[Collected data]
- - -
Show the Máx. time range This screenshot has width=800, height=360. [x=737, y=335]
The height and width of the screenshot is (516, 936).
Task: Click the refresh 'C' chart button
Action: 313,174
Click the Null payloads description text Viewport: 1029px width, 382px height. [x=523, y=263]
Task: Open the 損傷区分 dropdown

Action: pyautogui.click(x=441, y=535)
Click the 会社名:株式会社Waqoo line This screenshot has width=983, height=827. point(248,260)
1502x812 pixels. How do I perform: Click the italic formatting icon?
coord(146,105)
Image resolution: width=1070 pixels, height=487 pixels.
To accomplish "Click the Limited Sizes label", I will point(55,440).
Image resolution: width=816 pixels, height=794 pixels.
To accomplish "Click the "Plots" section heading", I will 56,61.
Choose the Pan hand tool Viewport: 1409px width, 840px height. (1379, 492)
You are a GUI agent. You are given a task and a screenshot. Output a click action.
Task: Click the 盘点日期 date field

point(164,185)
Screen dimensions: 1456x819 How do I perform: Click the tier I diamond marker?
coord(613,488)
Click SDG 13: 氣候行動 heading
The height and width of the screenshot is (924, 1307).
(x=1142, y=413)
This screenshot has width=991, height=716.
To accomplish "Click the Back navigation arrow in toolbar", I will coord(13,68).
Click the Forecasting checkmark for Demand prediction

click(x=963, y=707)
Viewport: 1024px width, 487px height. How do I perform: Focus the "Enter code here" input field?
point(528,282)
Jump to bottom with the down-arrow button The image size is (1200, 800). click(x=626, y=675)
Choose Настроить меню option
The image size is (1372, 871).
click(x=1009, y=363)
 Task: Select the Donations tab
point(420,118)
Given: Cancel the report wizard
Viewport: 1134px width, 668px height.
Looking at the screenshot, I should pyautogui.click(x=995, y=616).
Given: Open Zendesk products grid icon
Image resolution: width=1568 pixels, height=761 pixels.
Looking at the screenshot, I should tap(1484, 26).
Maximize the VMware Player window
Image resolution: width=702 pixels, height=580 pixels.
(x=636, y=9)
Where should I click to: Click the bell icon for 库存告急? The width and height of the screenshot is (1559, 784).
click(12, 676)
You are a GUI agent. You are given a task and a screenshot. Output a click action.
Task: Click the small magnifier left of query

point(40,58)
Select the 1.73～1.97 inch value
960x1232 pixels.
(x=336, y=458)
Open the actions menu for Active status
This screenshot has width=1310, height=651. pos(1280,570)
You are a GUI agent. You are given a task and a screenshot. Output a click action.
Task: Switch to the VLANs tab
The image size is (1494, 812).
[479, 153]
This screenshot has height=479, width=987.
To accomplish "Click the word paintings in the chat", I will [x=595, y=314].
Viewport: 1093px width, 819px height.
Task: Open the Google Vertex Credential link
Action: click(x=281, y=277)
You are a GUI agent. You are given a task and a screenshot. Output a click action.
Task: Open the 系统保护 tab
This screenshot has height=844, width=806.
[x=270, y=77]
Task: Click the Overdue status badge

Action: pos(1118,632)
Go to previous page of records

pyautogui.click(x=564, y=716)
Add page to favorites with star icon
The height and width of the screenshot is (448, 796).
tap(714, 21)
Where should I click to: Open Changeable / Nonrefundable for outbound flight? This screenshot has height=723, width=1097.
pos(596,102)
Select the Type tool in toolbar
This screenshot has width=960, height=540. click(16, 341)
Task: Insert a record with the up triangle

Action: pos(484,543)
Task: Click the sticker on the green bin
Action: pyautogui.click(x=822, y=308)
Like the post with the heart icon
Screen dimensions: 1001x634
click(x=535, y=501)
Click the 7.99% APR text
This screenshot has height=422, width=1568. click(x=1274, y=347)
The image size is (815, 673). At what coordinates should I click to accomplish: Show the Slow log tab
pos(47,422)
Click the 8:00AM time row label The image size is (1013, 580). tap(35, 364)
- - -
## DIRECTIONS
Give an exact reproduction of the lines from the one with "Click the 7.99% APR text" to the final line of the entries, including both.

## RESPONSE TO THIS EXERCISE
Click the 7.99% APR text
This screenshot has height=422, width=1568. click(x=1274, y=347)
The image size is (815, 673). At what coordinates should I click to accomplish: Show the Slow log tab
pos(47,422)
Click the 8:00AM time row label The image size is (1013, 580). tap(35, 364)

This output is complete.